Two major trends are colliding in the AI economy: some jobs face imminent automation risk, while others are seeing compensation explode. Nate Jones and Michael Cricggsman explore which roles are most vulnerable — and why the least likely to be replaced might surprise you.
Jobs Most (and Least) Likely to Be Disrupted
A recent Microsoft study analyzed over 200,000 Copilot chats to determine which occupations face the greatest AI disruption. The findings reveal a striking pattern: historians ranked second among jobs most likely to be impacted by AI, with interpreters and passenger attendants also appearing in the top tier.
The reason?
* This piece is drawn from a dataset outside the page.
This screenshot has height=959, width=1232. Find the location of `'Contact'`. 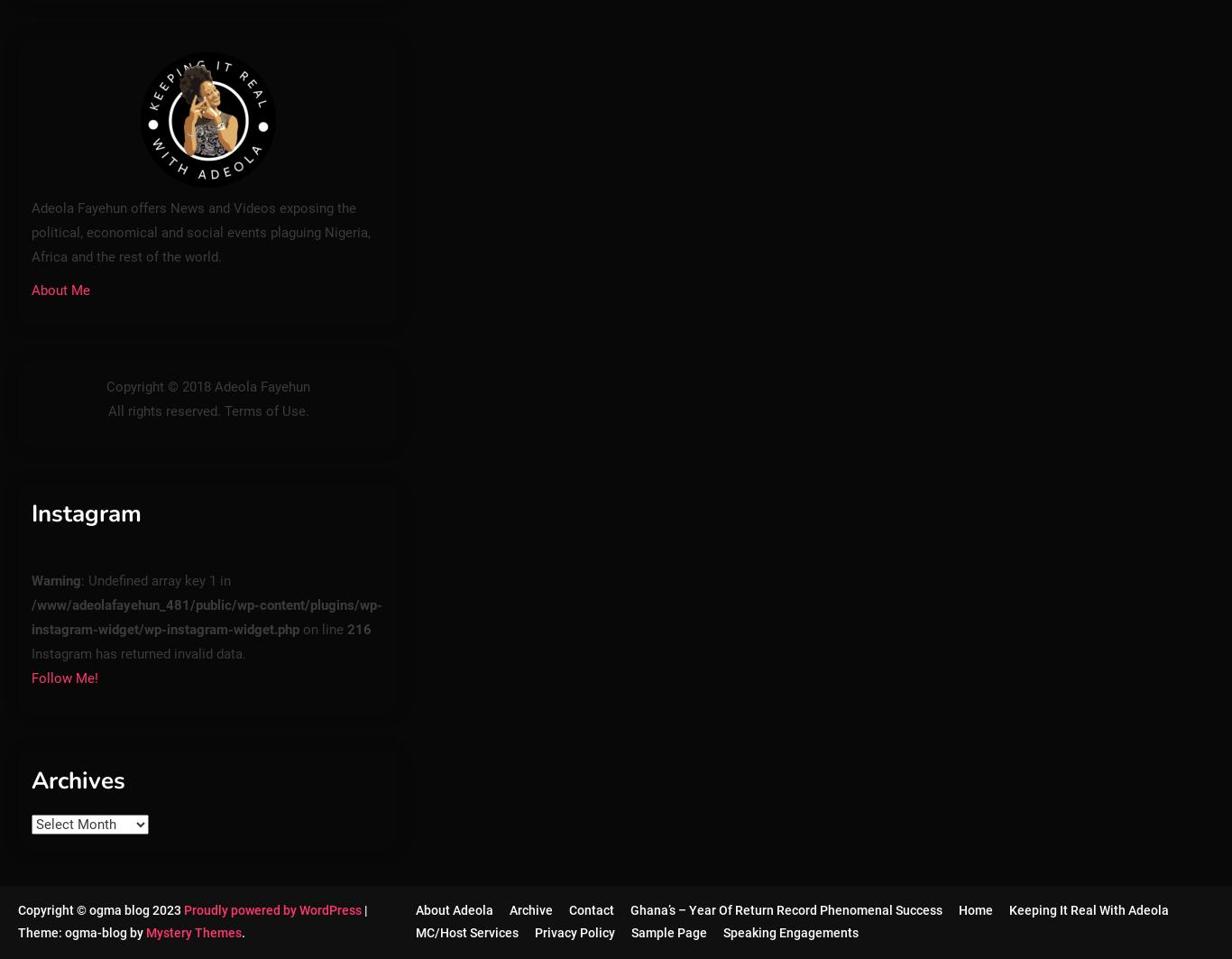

AI makes reading primary sources dramatically easier — transforming how historians work rather than eliminating their work entirely. For passenger attendants, automation is already visible in parking garages that now operate without human staff. Flight attendants face a different reality: their role involves far more than ticket collection, requiring judgment in constrained environments at altitude.
Yet the least likely to be replaced include dredge operators, bridge and lock tenders, water treatment plant operators, pile driver operators, and certain medical technicians. These roles demand operating environments that are tightly controlled and physically challenging — conditions where robotics remains limited.
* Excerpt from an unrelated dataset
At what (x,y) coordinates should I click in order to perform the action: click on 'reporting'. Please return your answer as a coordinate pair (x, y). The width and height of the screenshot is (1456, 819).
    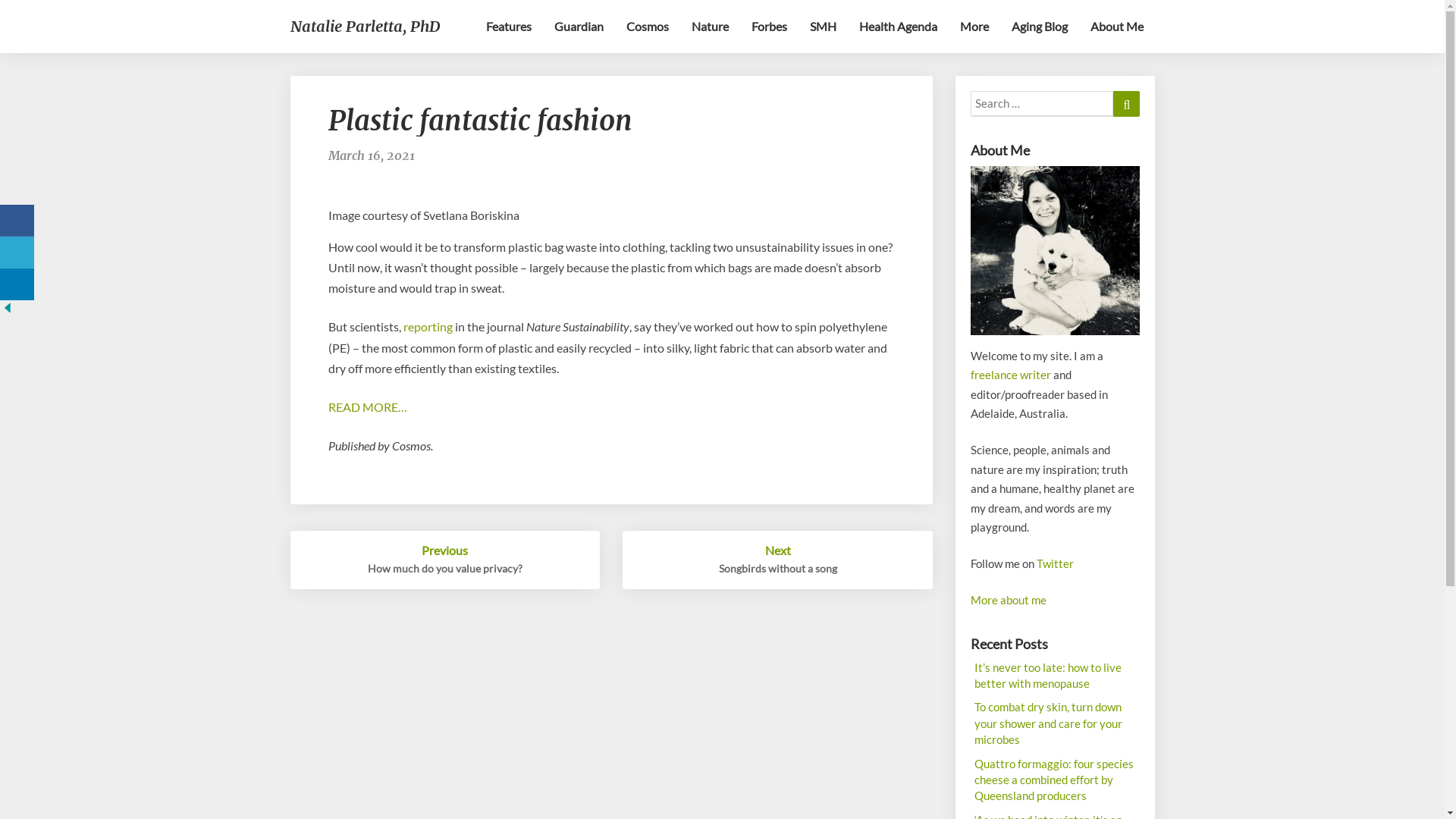
    Looking at the image, I should click on (427, 325).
The AI Compensation Divide
The job market reveals something striking: there aren't enough AI researchers in the world, and companies are paying premium prices to secure them. Zuckerberg's offers represent just the visible tip of an iceberg hiding vast demand for specialized AI talent.
Jones distinguishes between three distinct labor markets:
First, AI researchers command roughly ten times the compensation of engineers. Some received billion-dollar liquid packages that no one accepted — a remarkable signal of how critical these roles are to building next-generation models.
Second, AI engineers see significant bumps over traditional software compensation but not the extreme premiums.
Third, skilled general engineers remain in demand because AI has made software development cheaper while raising standards for polished products. The best developers deliver 10x or 20x the efficiency of average performers.
The critical question: how do organizations measure variance within job roles and encourage extraordinary performance?
Trust Barriers in Medical AI
One of the most fascinating developments involves trust — specifically, patient trust in machine diagnosis. Radiologists have adopted AI tools that can identify pathology patterns faster than doctors with less information. Yet radiologist demand hasn't decreased; it's actually expected to rise.
The liability question remains unresolved: physicians cannot delegate legal accountability to machines. When something goes wrong in court, the doctor bears responsibility — not the software.
More compelling is the trust issue itself. In social media videos, Jones proposed that patients prefer human diagnosis even when AI tools show promising results. The response was unexpected: many viewers argued they'd prefer machine diagnosis precisely because their doctor never listens to them.
This dynamic suggests AI diagnostic tools will increasingly supplement rather than replace physician judgment — and that physicians who build trust with patients may survive automation better than those relying solely on technical accuracy.
Product Management's Technical Turn
A counter-argument emerging in tech circles: software product development roles face disruption through architect and DevOps downsizing, while business and product roles remain safe. Jones pushes back against this conventional wisdom.
The actual trend shows product management becoming more technically demanding. One observable shift involves startups hiring two PMs per engineer — a radical span reduction that allows PMs to validate ideas and manage bottlenecks rather than direct development work.
This raises an uncomfortable question: are engineers better prepared for product roles than traditional PMs? The answer remains unclear, but the boundary between technical and business functions is blurring faster than most professionals realize.